▸ GIVEN RECORDS:
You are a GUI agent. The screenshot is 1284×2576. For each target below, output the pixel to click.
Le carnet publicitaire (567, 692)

==

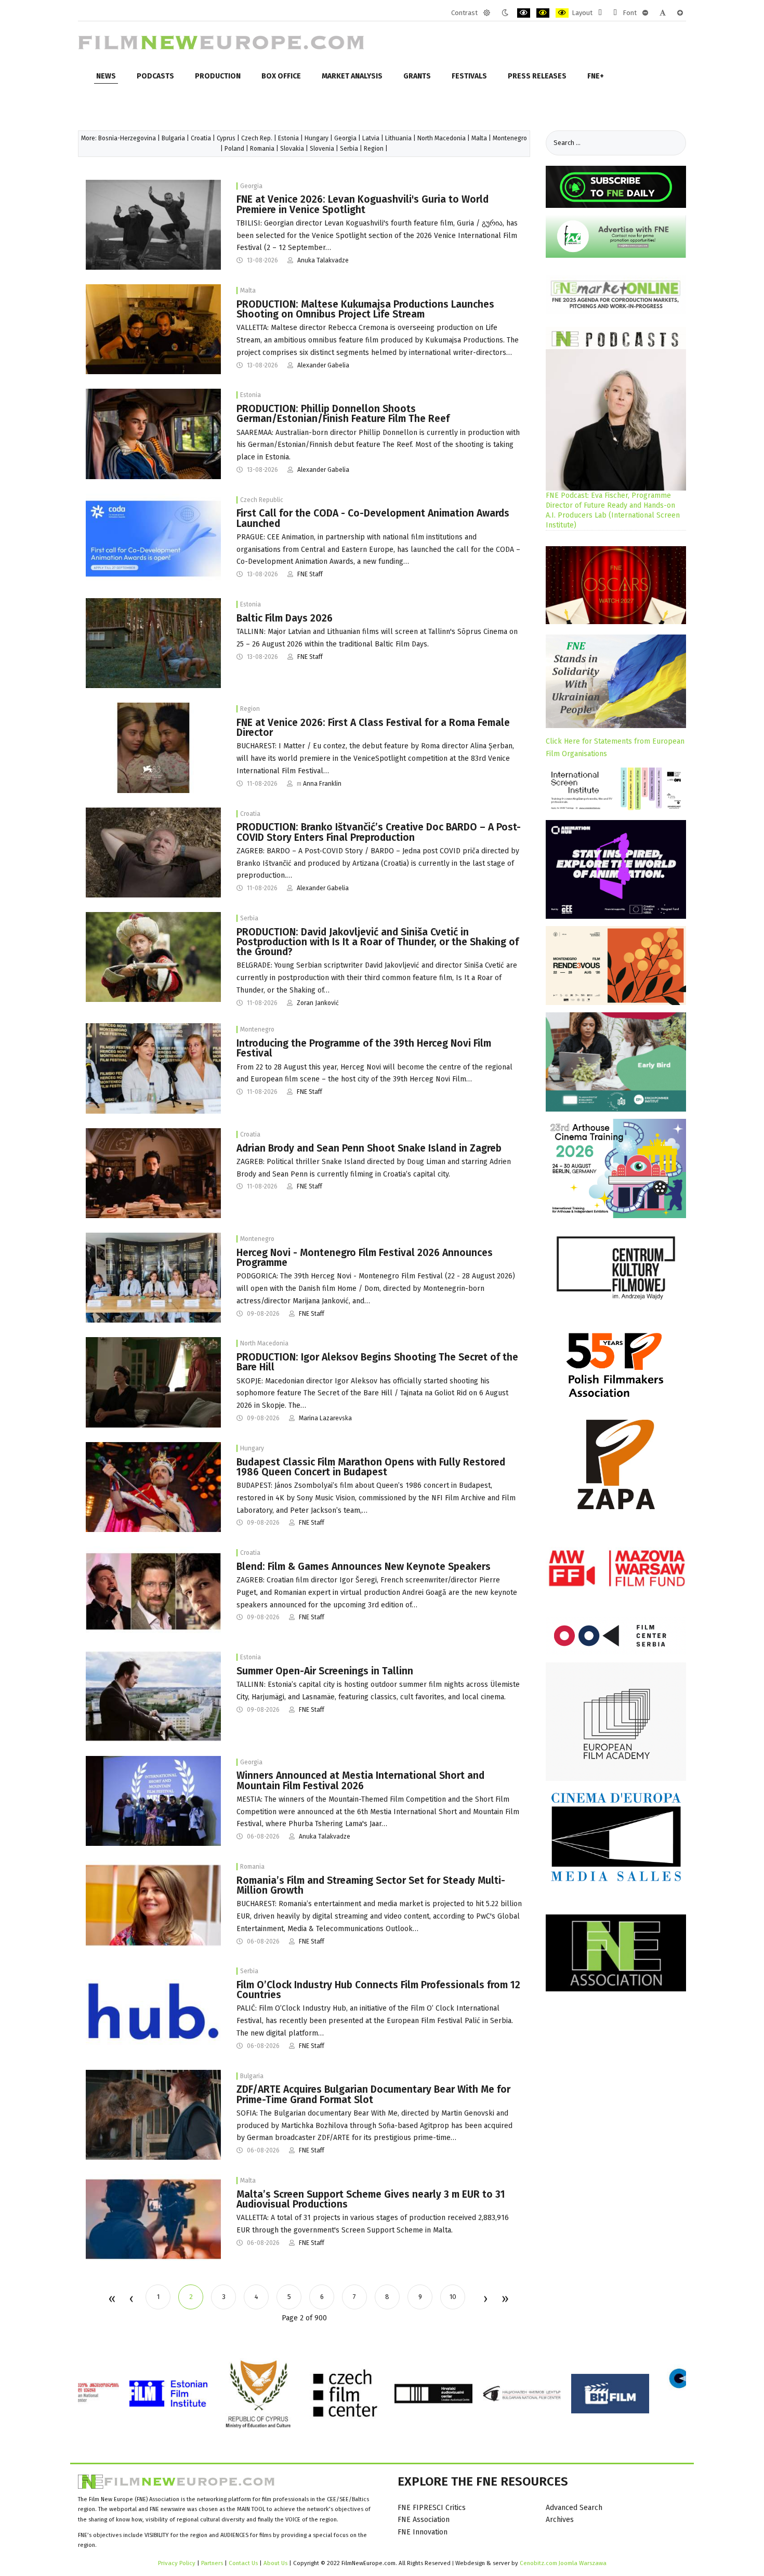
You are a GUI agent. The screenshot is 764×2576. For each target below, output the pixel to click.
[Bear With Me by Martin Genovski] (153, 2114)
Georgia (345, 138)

▸ WORK INSTRUCTION:
Retype the portion of the data above that starts on the line with "You are a GUI agent. The screenshot is 764×2576." and finishes on the line with "Georgia (345, 138)", including both of those lines.

▸ FINISHED EXERCISE:
You are a GUI agent. The screenshot is 764×2576. For each target below, output the pixel to click.
[Bear With Me by Martin Genovski] (153, 2114)
Georgia (345, 138)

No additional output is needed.